When the NTPv4 daemon is compiled with the OpenSSL software library, additional peer variables are displayed, as follows:

flags: Current flag bits. This word is the server host status word with additional bits used by the Autokey state machine.
hostname: Server host name.
initkey: Initial key used by the key list generator in the Autokey protocol.
initsequence: Initial index used by the key list generator in the Autokey protocol.
signature: Server message digest/signature scheme name from the OpenSSL software library.
timestamp: NTP timestamp when the last Autokey key list was generated and signed.

Flash codes

Use the flash code to debug. It is displayed in the peer variables list and shows the results of the original sanity checks defined in the NTP specification RFC 1305 and additional ones added in NTPv4. There are 12 tests, designated as TEST1 through TEST12, that perform in a certain order designed to gain maximum diagnostic information while protecting against accidental or malicious errors. The flash variable is initialized to zero as each packet is received. If, after each set of tests, one or more bits are set, the packet is discarded. Use these tests for the following tasks:

TEST1 through TEST3: Check the packet timestamps from which the offset and delay are calculated. If any bits are set, the packet is discarded; otherwise, the packet header variables are saved.
TEST4 and TEST5: Use for access control and cryptographic authentication. If any bits are set, the packet is discarded immediately and nothing is changed.
TEST6 through TEST8: Check the health of the server. If any bits are set, the packet is discarded; otherwise, the offset and delay relative to the server are calculated and saved.
TEST9: Check the health of the association itself. If any bits are set, the packet is discarded. Otherwise, the saved variables are passed to the clock filter and mitigation algorithms.
TEST10 through TEST12: Check the authentication state using Autokey public-key cryptography. If any bits are set and the association has previously been marked reachable, the packet is discarded; otherwise, the originate and receive timestamps are saved, as required by the NTP protocol, and processing continues.

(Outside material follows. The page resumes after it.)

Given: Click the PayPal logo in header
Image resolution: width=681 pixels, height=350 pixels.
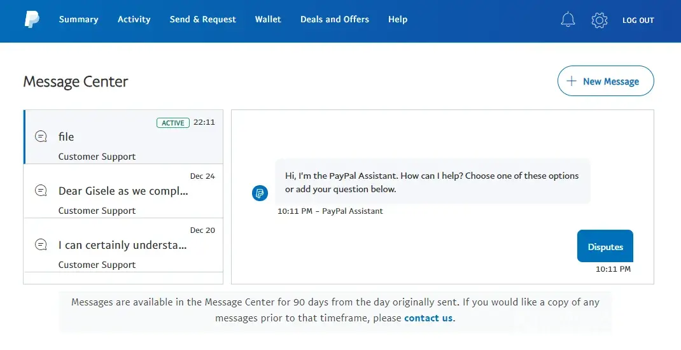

The flash bits for each test are defined as follows:

0x001 TEST1: Duplicate packet. The packet is at best a casual retransmission and at worst a malicious reply.
0x002 TEST2: Bogus packet. The packet is not a reply to a message previously sent. This can happen when the NTP daemon is restarted before somebody else notices.
0x004 TEST3: Unsynchronized. One or more timestamp fields are invalid. This normally happens when the first packet from a peer is received.
0x008 TEST4: Access is denied.
0x010 TEST5: Failure of cryptographic authentication.
0x020TEST6: Server is unsynchronized. Wind up its clock first.
0x040 TEST7: Server stratum is at the maximum of 15. It is probably unsynchronized and its clock needs to be wound up.
0x080 TEST8: Root delay or dispersion is greater than one second, which is highly unlikely unless the peer is unsynchronized.
0x100 TEST9: Peer delay or dispersion is greater than one second, which is highly unlikely.
0x200 TEST10: Autokey protocol has detected an authentication failure.
0x400 TEST11: Autokey protocol has not verified the server or peer.
0x800 TEST12: A protocol or configuration error has occurred in the public key algorithms or a possible intrusion event has been detected.

Caveats:

The peers command is nonatomic and may occasionally result in spurious error messages about invalid associations. Also, you wait a long time for timeouts, because the timeout time is a fixed constant, and it assumes the worst-case scenario. In addition, the program doesn't estimate timeout as it sends queries to a particular host.